Tan pronto como Massimo atrapó sus labios en un delicado beso, los ojos de Delilah se cerraron. Entretanto, las firmes manos de él rodearon su cintura, apretujándola cada vez más cerca de sí.

Como si no pudiera detenerse, el muchacho volvió a embestir su boca, separándole ligeramente los labios con los suyos de manera urgente.

Con desesperación, Delilah colocó las manos sobre sus mejillas, sintiendo la aspereza de su corta barba. Después, las movió hacia su cabello, para terminar rodeando su nuca en un intento por profundizar el beso.

Él mordió gentilmente su labio inferior antes de deslizar suavemente su lengua en medio de la apertura de sus labios, saboreando el interior de su boca.

Sus pechos se juntaron, latiendo al unísono de manera acelerada. Sus silenciosos jadeos se encontraban en medio de sus bocas al tiempo que las caricias del joven ascendían lentamente a través de la espalda de la muchacha, causándole escalofríos.

Fue Massimo quien detuvo el beso, echándose hacia atrás mientras se llevaba las manos al rostro y al cabello. Lucía avergonzado, frustrado.

—Lo lamento, no debí haberlo hecho —su cabeza se movía de un lado a otro en una negación incrédula. Él mismo no podía concebir lo que había hecho—. Perdón, te juro que no volverá a pasar jamás.

Retrocedió varios pasos más antes de darse la vuelta para correr a la casa parroquial.

Aquella nochebuena, no volvió a aparecer en el hogar.

*****

—Prométame que lo que le voy a contar será un secreto de confesión, prométame que no dirá nada a nadie —rogó Massimo al padre Flavio.

El hombre mayor se aclaró la garganta.

—De acuerdo, tienes mi juramento.

Massimo dejó escapar aire por la boca, pensando en la forma de decírselo. Caminó de un lado a otro, con una mano en la frente y el corazón todavía acelerado por lo que acababa de acontecer.

—La besé.

El padre Flavio no dijo nada. Sin preguntarle, sabía a quién había besado.

—¡¿Acaso no va a decirme nada?! —se impacientó el joven—. Le falté el respeto a ella, a mí. Y a Dios.

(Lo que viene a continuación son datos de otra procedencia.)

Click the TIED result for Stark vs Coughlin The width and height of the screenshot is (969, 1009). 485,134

—¿Qué quieres que diga? —argumentó el otro hombre—. Dios jamás va juzgarte por tus pecados, Dios te juzgará por tu arrepentimiento. ¿Te arrepientes, muchacho?

Tal vez era demasiado pronto para saberlo.

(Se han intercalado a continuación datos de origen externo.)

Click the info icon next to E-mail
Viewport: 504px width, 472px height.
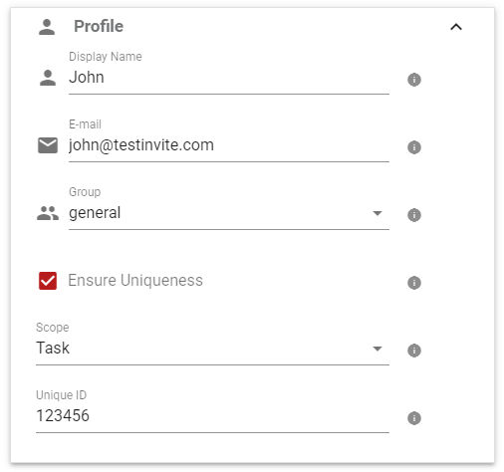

—Eso es lo que más me temo —confesó—. No me arrepiento de haberla besado, solo me arrepiento de haberlo hecho siendo… esto —se agarró el cuello de la camisa, aflojándolo. Por primera vez sentía que aquella prenda estaba asfixiándolo—. Si tan sólo lo hubiera hecho antes…

El padre Flavio se puso más serio.

—Sabes que eres un hombre libre, ¿verdad? —lo interrogó—. No hay nada que te detenga de dejar esta profesión y seguirla a ella, si eso es lo que más deseas por encima de servir a la iglesia y a Dios. Está bien cuestionarse si estás en el camino correcto.

Nuevamente, Massimo largó un suspiro de frustración.

—Estoy seguro de que éste es mi camino —aseveró en voz baja—. Quiero ser sacerdote y nada cambiará eso.

—Bueno —le respondió Flavio—, si esa es tu voluntad…, solamente te pido que lo pienses bien.

El joven levantó la mirada del suelo, aproximándose al otro religioso.

—Deme una penitencia, se lo ruego. La más dura de todas.

—No se trata de eso, muchacho, pero lo haré —accedió pacientemente—. Necesitas pensar en qué quieres para tu vida, alejado de las tentaciones. Tu penitencia será el claustro y el voto de silencio durante un mes.